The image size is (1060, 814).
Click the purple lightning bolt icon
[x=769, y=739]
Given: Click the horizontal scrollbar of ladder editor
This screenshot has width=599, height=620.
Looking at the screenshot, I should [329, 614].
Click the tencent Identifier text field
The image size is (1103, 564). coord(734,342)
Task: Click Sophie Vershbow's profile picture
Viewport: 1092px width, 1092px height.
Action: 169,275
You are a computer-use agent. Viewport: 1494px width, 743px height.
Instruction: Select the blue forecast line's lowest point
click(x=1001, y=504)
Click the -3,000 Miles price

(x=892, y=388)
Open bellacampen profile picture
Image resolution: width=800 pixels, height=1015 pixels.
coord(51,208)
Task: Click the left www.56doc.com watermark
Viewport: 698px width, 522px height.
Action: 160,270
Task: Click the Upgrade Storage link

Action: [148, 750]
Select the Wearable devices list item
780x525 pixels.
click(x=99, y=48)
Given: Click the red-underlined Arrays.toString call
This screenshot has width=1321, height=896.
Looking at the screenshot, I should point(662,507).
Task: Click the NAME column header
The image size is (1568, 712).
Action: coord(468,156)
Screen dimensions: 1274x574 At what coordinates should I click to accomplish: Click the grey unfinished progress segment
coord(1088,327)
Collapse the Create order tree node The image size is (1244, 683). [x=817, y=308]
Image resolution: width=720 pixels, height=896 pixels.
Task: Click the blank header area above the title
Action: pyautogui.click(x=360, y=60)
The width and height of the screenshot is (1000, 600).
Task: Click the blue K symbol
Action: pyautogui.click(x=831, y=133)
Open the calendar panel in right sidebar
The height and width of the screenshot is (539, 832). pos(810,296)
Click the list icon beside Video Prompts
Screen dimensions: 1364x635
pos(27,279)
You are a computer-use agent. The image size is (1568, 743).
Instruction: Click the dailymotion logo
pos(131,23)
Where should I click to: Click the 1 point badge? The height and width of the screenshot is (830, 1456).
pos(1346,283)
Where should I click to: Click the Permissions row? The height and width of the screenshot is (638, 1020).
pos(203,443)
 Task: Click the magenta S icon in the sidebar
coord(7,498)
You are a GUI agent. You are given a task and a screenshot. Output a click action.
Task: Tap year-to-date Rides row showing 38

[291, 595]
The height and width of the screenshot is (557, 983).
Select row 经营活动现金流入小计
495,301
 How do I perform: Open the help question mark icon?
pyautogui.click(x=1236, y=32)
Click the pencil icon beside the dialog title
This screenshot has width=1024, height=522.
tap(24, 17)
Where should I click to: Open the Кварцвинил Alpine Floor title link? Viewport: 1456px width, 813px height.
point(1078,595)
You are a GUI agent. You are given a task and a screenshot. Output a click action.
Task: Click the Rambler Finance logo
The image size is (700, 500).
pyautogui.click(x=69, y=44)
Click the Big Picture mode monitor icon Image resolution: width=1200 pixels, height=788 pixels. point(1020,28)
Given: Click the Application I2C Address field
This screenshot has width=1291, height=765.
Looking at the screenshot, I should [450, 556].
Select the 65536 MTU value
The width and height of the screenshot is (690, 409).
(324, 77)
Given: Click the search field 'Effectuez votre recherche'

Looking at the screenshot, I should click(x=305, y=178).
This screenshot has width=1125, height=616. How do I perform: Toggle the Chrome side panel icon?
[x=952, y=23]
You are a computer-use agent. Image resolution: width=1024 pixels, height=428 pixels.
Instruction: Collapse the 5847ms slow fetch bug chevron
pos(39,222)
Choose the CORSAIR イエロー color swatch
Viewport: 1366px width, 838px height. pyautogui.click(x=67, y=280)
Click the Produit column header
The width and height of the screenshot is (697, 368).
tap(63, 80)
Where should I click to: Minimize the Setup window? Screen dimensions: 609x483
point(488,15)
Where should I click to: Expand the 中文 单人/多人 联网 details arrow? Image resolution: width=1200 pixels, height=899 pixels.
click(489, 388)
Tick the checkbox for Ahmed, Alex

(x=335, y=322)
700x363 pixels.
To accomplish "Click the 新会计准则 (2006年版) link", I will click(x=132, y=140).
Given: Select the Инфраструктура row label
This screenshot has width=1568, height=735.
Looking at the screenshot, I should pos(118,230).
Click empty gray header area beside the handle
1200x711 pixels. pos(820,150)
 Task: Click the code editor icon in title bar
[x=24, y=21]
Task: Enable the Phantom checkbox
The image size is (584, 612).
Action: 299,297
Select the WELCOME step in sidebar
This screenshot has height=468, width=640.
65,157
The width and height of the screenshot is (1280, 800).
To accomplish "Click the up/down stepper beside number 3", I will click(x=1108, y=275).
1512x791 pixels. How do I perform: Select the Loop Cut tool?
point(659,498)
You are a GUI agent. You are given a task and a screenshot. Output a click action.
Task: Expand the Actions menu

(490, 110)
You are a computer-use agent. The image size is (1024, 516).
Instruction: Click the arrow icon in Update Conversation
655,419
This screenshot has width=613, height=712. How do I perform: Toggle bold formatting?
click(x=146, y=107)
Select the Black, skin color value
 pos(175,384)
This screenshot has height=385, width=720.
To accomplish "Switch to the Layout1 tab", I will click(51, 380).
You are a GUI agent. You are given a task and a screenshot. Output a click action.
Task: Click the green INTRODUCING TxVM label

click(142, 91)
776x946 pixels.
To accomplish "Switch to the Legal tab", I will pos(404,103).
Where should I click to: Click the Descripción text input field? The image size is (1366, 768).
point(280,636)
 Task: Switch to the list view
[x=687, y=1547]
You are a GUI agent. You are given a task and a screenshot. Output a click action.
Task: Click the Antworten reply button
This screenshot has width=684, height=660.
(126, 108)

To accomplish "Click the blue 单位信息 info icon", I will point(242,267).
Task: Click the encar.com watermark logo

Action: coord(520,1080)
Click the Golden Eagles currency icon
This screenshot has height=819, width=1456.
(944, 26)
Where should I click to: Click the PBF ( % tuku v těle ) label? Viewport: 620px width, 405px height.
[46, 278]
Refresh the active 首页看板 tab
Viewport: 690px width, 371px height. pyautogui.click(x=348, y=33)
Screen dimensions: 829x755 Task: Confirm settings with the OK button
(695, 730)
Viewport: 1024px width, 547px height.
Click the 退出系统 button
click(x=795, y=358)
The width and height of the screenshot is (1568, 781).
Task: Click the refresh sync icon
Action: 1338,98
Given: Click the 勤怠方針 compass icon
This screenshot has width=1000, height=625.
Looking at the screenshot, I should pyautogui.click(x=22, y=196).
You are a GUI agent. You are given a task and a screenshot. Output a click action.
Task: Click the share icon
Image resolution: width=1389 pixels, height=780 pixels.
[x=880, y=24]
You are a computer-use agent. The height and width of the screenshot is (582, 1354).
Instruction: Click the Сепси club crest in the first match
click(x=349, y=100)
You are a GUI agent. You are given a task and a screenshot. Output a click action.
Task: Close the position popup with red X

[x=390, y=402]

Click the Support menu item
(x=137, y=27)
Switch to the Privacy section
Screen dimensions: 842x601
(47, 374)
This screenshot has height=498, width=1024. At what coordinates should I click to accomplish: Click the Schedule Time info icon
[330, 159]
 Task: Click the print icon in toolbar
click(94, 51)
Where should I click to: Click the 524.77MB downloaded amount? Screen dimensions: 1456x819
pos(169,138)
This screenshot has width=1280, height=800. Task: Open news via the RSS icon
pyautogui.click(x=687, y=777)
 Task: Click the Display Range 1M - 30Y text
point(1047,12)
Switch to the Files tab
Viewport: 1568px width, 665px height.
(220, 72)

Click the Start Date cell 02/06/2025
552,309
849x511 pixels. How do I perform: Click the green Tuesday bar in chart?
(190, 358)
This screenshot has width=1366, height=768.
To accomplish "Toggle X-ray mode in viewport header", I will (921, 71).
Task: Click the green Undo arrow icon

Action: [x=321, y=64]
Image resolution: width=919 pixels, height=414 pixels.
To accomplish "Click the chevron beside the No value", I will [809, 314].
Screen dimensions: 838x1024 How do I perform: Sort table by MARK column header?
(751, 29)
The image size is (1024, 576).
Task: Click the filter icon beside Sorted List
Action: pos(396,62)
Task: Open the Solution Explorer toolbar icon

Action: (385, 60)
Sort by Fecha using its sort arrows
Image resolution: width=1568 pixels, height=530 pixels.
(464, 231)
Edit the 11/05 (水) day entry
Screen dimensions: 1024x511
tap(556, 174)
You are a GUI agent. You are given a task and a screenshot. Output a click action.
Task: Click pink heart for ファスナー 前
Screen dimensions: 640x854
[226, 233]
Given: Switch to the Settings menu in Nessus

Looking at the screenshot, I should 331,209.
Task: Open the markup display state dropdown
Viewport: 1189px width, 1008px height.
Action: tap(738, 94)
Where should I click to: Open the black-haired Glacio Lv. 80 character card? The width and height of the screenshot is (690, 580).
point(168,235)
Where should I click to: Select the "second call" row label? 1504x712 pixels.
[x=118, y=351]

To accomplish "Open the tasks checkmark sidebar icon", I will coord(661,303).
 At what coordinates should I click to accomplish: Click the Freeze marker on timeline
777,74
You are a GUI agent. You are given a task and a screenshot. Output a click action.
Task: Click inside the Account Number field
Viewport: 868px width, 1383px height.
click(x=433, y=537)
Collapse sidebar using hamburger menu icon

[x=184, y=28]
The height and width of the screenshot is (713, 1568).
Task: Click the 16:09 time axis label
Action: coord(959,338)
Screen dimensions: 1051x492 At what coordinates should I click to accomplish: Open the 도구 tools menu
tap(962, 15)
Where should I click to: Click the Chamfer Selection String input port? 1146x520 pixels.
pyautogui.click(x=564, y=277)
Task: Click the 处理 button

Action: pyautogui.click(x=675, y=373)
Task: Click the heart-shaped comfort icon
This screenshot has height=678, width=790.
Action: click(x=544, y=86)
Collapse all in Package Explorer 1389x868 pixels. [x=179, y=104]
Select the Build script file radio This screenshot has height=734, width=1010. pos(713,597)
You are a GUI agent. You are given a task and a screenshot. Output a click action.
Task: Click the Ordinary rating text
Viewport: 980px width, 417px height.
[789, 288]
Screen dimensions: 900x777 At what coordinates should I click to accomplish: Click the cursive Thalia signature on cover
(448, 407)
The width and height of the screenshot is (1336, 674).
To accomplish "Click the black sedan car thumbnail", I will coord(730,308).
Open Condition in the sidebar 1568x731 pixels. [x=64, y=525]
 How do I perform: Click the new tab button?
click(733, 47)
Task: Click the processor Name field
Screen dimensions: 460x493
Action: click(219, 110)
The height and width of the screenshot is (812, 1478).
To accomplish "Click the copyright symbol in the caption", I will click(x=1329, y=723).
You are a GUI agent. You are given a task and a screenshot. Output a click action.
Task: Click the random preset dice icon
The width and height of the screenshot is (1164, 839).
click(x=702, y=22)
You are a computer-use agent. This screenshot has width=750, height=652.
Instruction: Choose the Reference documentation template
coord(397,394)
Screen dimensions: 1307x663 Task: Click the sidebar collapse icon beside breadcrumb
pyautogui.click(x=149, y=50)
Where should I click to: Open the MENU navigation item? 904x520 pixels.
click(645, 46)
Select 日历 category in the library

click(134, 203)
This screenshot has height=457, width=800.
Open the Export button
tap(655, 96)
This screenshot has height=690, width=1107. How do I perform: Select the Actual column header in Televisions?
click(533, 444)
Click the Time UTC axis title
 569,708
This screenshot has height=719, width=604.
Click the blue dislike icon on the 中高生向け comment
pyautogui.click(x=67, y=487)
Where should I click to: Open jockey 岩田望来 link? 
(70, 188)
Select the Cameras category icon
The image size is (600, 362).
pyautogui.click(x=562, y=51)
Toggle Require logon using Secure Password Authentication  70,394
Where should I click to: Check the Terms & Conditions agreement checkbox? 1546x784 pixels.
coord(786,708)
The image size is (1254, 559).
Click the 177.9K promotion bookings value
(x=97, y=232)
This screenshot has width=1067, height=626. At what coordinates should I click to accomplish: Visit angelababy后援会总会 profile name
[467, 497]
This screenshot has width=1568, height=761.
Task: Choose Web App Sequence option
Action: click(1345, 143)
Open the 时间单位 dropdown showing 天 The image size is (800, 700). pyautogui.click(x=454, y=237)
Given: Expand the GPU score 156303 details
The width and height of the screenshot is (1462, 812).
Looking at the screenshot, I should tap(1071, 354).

◇ ◇ ◇ ◇

▸ **What the exercise asks**
Look through the material above and pick out each line holding the word "mode".

▸ **Result**
Click the Big Picture mode monitor icon Image resolution: width=1200 pixels, height=788 pixels. point(1020,28)
To accomplish "Toggle X-ray mode in viewport header", I will (921, 71).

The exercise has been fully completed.